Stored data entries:
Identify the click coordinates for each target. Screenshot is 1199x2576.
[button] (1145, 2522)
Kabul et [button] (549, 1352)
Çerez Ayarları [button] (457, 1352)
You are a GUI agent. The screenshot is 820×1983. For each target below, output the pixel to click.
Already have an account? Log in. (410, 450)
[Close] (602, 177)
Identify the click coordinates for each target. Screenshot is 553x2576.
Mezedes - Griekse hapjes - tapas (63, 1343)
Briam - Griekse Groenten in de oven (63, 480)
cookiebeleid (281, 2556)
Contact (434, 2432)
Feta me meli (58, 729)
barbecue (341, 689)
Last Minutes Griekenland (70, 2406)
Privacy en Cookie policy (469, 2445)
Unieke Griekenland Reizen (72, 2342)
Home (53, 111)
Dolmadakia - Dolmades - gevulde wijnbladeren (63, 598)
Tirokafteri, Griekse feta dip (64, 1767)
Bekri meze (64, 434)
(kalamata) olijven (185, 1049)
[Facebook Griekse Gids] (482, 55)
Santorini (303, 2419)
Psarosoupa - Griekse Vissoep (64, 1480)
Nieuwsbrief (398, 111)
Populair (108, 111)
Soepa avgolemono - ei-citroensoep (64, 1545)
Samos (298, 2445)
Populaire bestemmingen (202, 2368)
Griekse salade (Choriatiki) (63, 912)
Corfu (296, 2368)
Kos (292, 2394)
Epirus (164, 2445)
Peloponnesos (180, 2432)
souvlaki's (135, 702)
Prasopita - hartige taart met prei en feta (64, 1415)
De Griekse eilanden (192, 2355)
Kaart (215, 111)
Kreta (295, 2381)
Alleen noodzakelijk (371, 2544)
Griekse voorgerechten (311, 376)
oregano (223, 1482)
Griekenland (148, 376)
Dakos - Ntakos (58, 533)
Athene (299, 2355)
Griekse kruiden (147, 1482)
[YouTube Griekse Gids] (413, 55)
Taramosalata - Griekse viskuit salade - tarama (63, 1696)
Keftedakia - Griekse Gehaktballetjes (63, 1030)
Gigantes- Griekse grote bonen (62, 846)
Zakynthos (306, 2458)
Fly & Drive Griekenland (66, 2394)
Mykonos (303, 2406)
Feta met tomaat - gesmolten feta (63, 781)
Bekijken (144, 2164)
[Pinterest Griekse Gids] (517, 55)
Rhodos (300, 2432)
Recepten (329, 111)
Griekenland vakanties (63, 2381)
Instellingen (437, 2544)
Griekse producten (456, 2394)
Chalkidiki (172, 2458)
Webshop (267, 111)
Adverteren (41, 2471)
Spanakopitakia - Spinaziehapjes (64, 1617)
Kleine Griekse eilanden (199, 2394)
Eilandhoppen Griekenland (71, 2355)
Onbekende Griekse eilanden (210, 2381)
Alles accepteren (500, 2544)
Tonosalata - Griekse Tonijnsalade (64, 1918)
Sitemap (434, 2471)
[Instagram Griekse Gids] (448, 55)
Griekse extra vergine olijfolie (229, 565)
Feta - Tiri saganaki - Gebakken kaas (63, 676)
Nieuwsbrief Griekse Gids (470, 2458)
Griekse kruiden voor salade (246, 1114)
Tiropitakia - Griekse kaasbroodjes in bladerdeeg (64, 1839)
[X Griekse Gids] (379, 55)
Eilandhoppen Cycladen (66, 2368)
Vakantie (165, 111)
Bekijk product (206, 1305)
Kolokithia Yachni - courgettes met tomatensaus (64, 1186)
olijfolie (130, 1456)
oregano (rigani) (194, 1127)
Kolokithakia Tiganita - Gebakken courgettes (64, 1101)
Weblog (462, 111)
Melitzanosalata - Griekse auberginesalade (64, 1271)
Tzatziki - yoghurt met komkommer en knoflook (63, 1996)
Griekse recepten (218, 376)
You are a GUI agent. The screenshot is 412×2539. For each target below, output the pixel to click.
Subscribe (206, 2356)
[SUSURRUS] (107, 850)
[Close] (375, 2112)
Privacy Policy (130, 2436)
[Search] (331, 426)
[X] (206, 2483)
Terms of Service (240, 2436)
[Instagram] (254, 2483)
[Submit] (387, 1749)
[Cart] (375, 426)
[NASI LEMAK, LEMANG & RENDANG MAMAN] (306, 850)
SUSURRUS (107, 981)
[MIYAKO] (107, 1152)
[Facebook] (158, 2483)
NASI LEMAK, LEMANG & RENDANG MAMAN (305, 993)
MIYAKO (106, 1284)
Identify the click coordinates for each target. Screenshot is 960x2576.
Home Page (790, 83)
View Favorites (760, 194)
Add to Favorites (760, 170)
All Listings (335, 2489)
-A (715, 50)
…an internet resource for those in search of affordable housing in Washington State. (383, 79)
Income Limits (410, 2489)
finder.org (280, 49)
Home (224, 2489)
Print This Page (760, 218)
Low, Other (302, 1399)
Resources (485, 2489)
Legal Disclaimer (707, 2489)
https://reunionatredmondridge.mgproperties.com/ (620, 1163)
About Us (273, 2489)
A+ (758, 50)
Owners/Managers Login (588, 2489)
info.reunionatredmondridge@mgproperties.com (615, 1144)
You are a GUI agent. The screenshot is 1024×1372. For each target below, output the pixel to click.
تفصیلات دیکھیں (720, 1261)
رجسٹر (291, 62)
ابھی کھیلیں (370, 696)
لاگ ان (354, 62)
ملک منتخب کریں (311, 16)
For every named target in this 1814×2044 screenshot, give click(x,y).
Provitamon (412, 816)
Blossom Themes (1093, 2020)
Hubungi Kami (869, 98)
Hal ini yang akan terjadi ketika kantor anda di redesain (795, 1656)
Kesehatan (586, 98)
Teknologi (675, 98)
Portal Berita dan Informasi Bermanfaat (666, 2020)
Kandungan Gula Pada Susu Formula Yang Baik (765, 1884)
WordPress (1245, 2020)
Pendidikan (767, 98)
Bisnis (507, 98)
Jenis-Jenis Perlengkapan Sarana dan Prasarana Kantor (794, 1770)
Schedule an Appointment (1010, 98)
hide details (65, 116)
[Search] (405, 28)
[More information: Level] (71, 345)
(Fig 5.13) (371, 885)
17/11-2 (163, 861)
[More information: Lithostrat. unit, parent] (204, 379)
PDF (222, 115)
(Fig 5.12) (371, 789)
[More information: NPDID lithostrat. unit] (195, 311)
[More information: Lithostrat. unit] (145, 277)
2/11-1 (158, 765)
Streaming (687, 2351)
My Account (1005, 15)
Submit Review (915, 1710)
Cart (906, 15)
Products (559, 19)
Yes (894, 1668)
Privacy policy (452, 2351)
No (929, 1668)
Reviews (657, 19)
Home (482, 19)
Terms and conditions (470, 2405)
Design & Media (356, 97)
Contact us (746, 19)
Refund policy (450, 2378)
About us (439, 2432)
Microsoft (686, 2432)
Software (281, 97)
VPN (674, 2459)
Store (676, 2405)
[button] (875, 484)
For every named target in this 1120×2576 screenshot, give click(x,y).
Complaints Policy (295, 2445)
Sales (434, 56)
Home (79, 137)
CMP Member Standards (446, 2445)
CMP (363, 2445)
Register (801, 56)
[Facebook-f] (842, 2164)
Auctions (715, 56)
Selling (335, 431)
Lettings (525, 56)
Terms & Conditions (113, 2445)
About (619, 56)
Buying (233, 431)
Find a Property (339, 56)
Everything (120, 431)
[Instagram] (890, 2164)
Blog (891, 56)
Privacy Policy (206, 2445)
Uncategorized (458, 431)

■ **WHAT THE TASK REQUIRES**: The entries must all be transcribed exactly.

■ **ANSWER FOR THE TASK**:
Identify the click coordinates for each target. Screenshot is 1199x2576.
[button] (1145, 2522)
Kabul et [button] (549, 1352)
Çerez Ayarları [button] (457, 1352)
You are a GUI agent. The screenshot is 820×1983. For each target below, output the pixel to click.
Already have an account? Log in. (410, 450)
[Close] (602, 177)
Identify the click coordinates for each target. Screenshot is 553x2576.
Mezedes - Griekse hapjes - tapas (63, 1343)
Briam - Griekse Groenten in de oven (63, 480)
cookiebeleid (281, 2556)
Contact (434, 2432)
Feta me meli (58, 729)
barbecue (341, 689)
Last Minutes Griekenland (70, 2406)
Privacy en Cookie policy (469, 2445)
Unieke Griekenland Reizen (72, 2342)
Home (53, 111)
Dolmadakia - Dolmades - gevulde wijnbladeren (63, 598)
Tirokafteri, Griekse feta dip (64, 1767)
Bekri meze (64, 434)
(kalamata) olijven (185, 1049)
[Facebook Griekse Gids] (482, 55)
Santorini (303, 2419)
Psarosoupa - Griekse Vissoep (64, 1480)
Nieuwsbrief (398, 111)
Populair (108, 111)
Soepa avgolemono - ei-citroensoep (64, 1545)
Samos (298, 2445)
Populaire bestemmingen (202, 2368)
Griekse salade (Choriatiki) (63, 912)
Corfu (296, 2368)
Kos (292, 2394)
Epirus (164, 2445)
Peloponnesos (180, 2432)
souvlaki's (135, 702)
Prasopita - hartige taart met prei en feta (64, 1415)
De Griekse eilanden (192, 2355)
Kaart (215, 111)
Kreta (295, 2381)
Alleen noodzakelijk (371, 2544)
Griekse voorgerechten (311, 376)
oregano (223, 1482)
Griekenland (148, 376)
Dakos - Ntakos (58, 533)
Athene (299, 2355)
Griekse kruiden (147, 1482)
[YouTube Griekse Gids] (413, 55)
Taramosalata - Griekse viskuit salade - tarama (63, 1696)
Keftedakia - Griekse Gehaktballetjes (63, 1030)
Gigantes- Griekse grote bonen (62, 846)
Zakynthos (306, 2458)
Fly & Drive Griekenland (66, 2394)
Mykonos (303, 2406)
Feta met tomaat - gesmolten feta (63, 781)
Bekijken (144, 2164)
[Pinterest Griekse Gids] (517, 55)
Rhodos (300, 2432)
Recepten (329, 111)
Griekenland vakanties (63, 2381)
Instellingen (437, 2544)
Griekse producten (456, 2394)
Chalkidiki (172, 2458)
Webshop (267, 111)
Adverteren (41, 2471)
Spanakopitakia - Spinaziehapjes (64, 1617)
Kleine Griekse eilanden (199, 2394)
Eilandhoppen Griekenland (71, 2355)
Onbekende Griekse eilanden (210, 2381)
Alles accepteren (500, 2544)
Tonosalata - Griekse Tonijnsalade (64, 1918)
Sitemap (434, 2471)
[Instagram Griekse Gids] (448, 55)
Griekse extra vergine olijfolie (229, 565)
Feta - Tiri saganaki - Gebakken kaas (63, 676)
Nieuwsbrief Griekse Gids (470, 2458)
Griekse kruiden voor salade (246, 1114)
Tiropitakia - Griekse kaasbroodjes in bladerdeeg (64, 1839)
[X Griekse Gids] (379, 55)
Eilandhoppen Cycladen (66, 2368)
Vakantie (165, 111)
Bekijk product (206, 1305)
Kolokithia Yachni - courgettes met tomatensaus (64, 1186)
olijfolie (130, 1456)
oregano (rigani) (194, 1127)
Kolokithakia Tiganita - Gebakken courgettes (64, 1101)
Weblog (462, 111)
Melitzanosalata - Griekse auberginesalade (64, 1271)
Tzatziki - yoghurt met komkommer en knoflook (63, 1996)
Griekse recepten (218, 376)
You are a GUI agent. The screenshot is 412×2539. For each target below, output the pixel to click.
Subscribe (206, 2356)
[SUSURRUS] (107, 850)
[Close] (375, 2112)
Privacy Policy (130, 2436)
[Search] (331, 426)
[X] (206, 2483)
Terms of Service (240, 2436)
[Instagram] (254, 2483)
[Submit] (387, 1749)
[Cart] (375, 426)
[NASI LEMAK, LEMANG & RENDANG MAMAN] (306, 850)
SUSURRUS (107, 981)
[MIYAKO] (107, 1152)
[Facebook] (158, 2483)
NASI LEMAK, LEMANG & RENDANG MAMAN (305, 993)
MIYAKO (106, 1284)
Identify the click coordinates for each target. Screenshot is 960x2576.
Home Page (790, 83)
View Favorites (760, 194)
Add to Favorites (760, 170)
All Listings (335, 2489)
-A (715, 50)
…an internet resource for those in search of affordable housing in Washington State. (383, 79)
Income Limits (410, 2489)
finder.org (280, 49)
Home (224, 2489)
Print This Page (760, 218)
Low, Other (302, 1399)
Resources (485, 2489)
Legal Disclaimer (707, 2489)
https://reunionatredmondridge.mgproperties.com/ (620, 1163)
About Us (273, 2489)
A+ (758, 50)
Owners/Managers Login (588, 2489)
info.reunionatredmondridge@mgproperties.com (615, 1144)
You are a GUI agent. The screenshot is 1024×1372. For each target below, output the pixel to click.
تفصیلات دیکھیں (720, 1261)
رجسٹر (291, 62)
ابھی کھیلیں (370, 696)
لاگ ان (354, 62)
ملک منتخب کریں (311, 16)
For every named target in this 1814×2044 screenshot, give click(x,y).
Provitamon (412, 816)
Blossom Themes (1093, 2020)
Hubungi Kami (869, 98)
Hal ini yang akan terjadi ketika kantor anda di redesain (795, 1656)
Kesehatan (586, 98)
Teknologi (675, 98)
Portal Berita dan Informasi Bermanfaat (666, 2020)
Kandungan Gula Pada Susu Formula Yang Baik (765, 1884)
WordPress (1245, 2020)
Pendidikan (767, 98)
Bisnis (507, 98)
Jenis-Jenis Perlengkapan Sarana dan Prasarana Kantor (794, 1770)
Schedule an Appointment (1010, 98)
hide details (65, 116)
[Search] (405, 28)
[More information: Level] (71, 345)
(Fig 5.13) (371, 885)
17/11-2 (163, 861)
[More information: Lithostrat. unit, parent] (204, 379)
PDF (222, 115)
(Fig 5.12) (371, 789)
[More information: NPDID lithostrat. unit] (195, 311)
[More information: Lithostrat. unit] (145, 277)
2/11-1 (158, 765)
Streaming (687, 2351)
My Account (1005, 15)
Submit Review (915, 1710)
Cart (906, 15)
Products (559, 19)
Yes (894, 1668)
Privacy policy (452, 2351)
No (929, 1668)
Reviews (657, 19)
Home (482, 19)
Terms and conditions (470, 2405)
Design & Media (356, 97)
Contact us (746, 19)
Refund policy (450, 2378)
About us (439, 2432)
Microsoft (686, 2432)
Software (281, 97)
VPN (674, 2459)
Store (676, 2405)
[button] (875, 484)
For every named target in this 1120×2576 screenshot, give click(x,y).
Complaints Policy (295, 2445)
Sales (434, 56)
Home (79, 137)
CMP Member Standards (446, 2445)
CMP (363, 2445)
Register (801, 56)
[Facebook-f] (842, 2164)
Auctions (715, 56)
Selling (335, 431)
Lettings (525, 56)
Terms & Conditions (113, 2445)
About (619, 56)
Buying (233, 431)
Find a Property (339, 56)
Everything (120, 431)
[Instagram] (890, 2164)
Blog (891, 56)
Privacy Policy (206, 2445)
Uncategorized (458, 431)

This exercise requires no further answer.